* **What you will do**
1. Using the Scala forum question about turning JSON objects into CSV, say whether each statement agrees with it: (a) the keys of the objects are known before the file is read; (b) the asker wants to solve the problem in a single pass; (c) the header line of the valid output is abc,xy,s12,s. For each, answer yes or no and quote the words that settle it.
2. In the Scala forum question about turning JSON objects into CSV, what goals does the asker list for the solution?
3. Write what comes next in the Scala forum question about turning JSON objects into CSV, picking up after its final sentence.

* **Extracted text**
Does this specific exercise lend itself well to a 'functional style' design pattern? - scala

Say we have an array of one dimensional javascript objects contained in a file Array.json for which the key schema isn't known, that is the keys aren't known until the file is read.
Then we wish to output a CSV file with a header or first entry which is a comma delimited set of keys from all of the objects.
Each next line of the file should contain the comma separated values which correspond to each key from the file.
Array.json
[
abc:123,
xy:"yz",
s12:13,
],
...
[
abc:1
s:133,
]
A valid output:
abc,xy,s12,s
123,yz,13,
1,,,133
I'm teaching myself 'functional style' programming but I'm thinking that this problem doesn't lend itself well to a functional solution.
I believe that this problem requires some state to be kept for the output header and that subsequently each line depends on that header.
I'm looking to solve the problem in a single pass. My goals are efficiency for a large data set, minimal traversals, and if possible, parallelizability. If this isn't possible then can you give a proof or reasoning to explain why?
EDIT: Is there a way to solve the problem like this functionally?:
Say you pass through the array once, in some particular order. Then
from the start the header set looks like abc,xy,s12 for the first
object. With CSV entry 123,yz,13 . Then on the next object we add an
additional key to the header set so abc,xy,s12,s would be the header
and the CSV entry would be 1,,,133 . In the end we wouldn't need to
pass through the data set a second time. We could just append extra
commas to the result set. This is one way we could approach a single
pass....
Are there functional tools ( functions ) designed to solve problems like this, and what should I be considering? [ By functional tools I mean Monads,FlatMap, Filters, etc. ] . Alternatively, should I be considering things like Futures ?

* **Data extract**

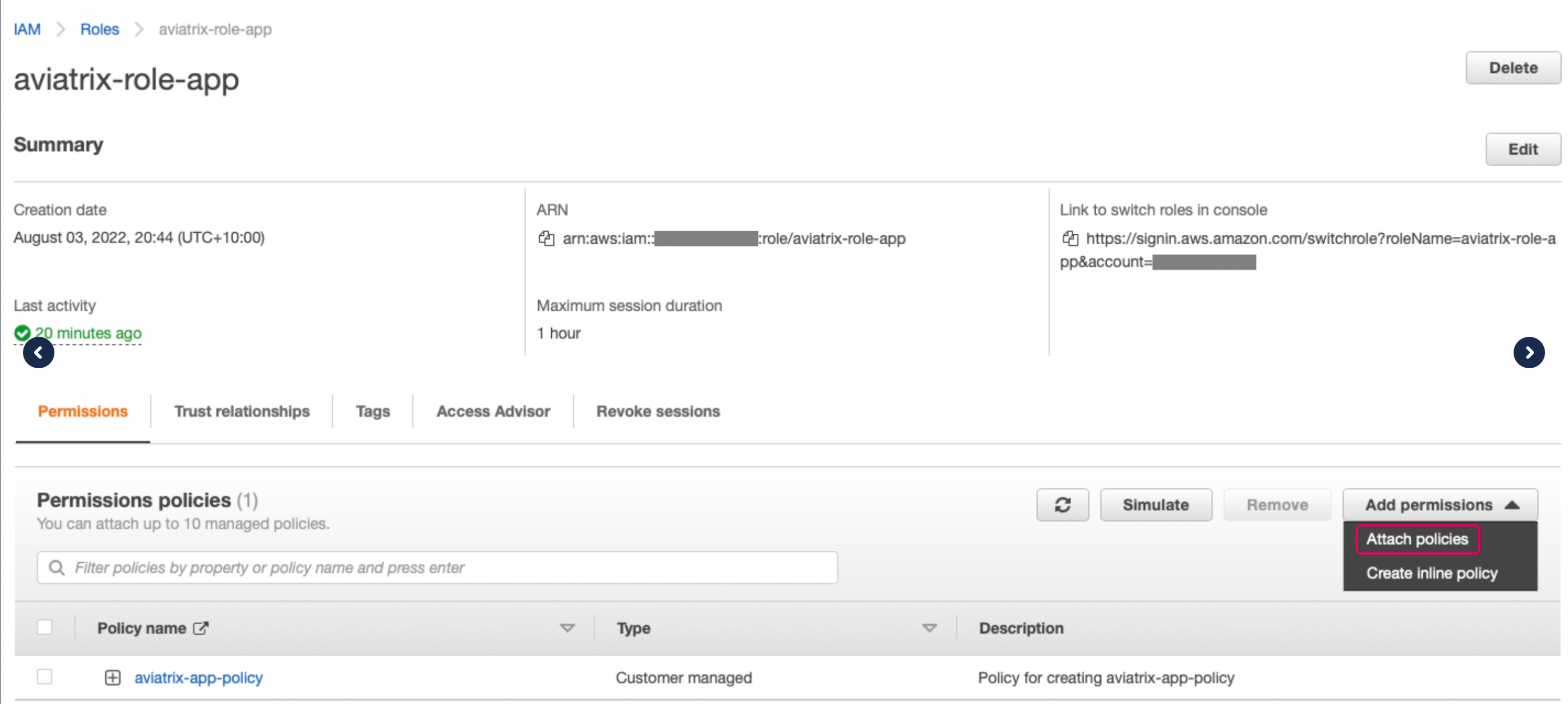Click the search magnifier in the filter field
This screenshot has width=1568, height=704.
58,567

* **The results**
1.
(a) No: "the keys aren't known until the file is read."
(b) Yes: "I'm looking to solve the problem in a single pass."
(c) Yes: "abc,xy,s12,s"

2. Efficiency for a large data set, minimal traversals, and, if possible, parallelizability.

3.
Currently I've been trying to approach this using Java8, but am open to solutions from Scala, etc. Ideally I would be able to determine if Java8s' functional approach can solve the problem since that's the language I'm currently working in.

Since the csv output will change with every new line of input, you must hold that in memory before writing it out. If you consider creating an output text format from an internal representation of a csv file another "pass" over the data (the internal representation of the csv is practically a Map[String,List[String]] which you must traverse to convert it to text) then it's not possible to do this in a single pass.
If, however, this is acceptable, then you can use a Stream to read a single item from your json file, merge that into the csv file, and do this until the stream is empty.
Assuming, that the internal representation of the csv file is
trait CsvFile {
def merge(line: Map[String, String]): CsvFile
}
And you can represent a single item as
trait Item {
def asMap: Map[String, String]
}
You can implement it using foldLeft:
def toCsv(items: Stream[Item]): CsvFile =
items.foldLeft(CsvFile(Map()))((csv, item) => csv.merge(item.asMap))
or use recursion to get the same result
#tailrec def toCsv(items: Stream[Item], prevCsv: CsvFile): CsvFile =
items match {
case Stream.Empty => prevCsv
case item #:: rest =>
val newCsv = prevCsv.merge(item.asMap)
toCsv(rest, newCsv)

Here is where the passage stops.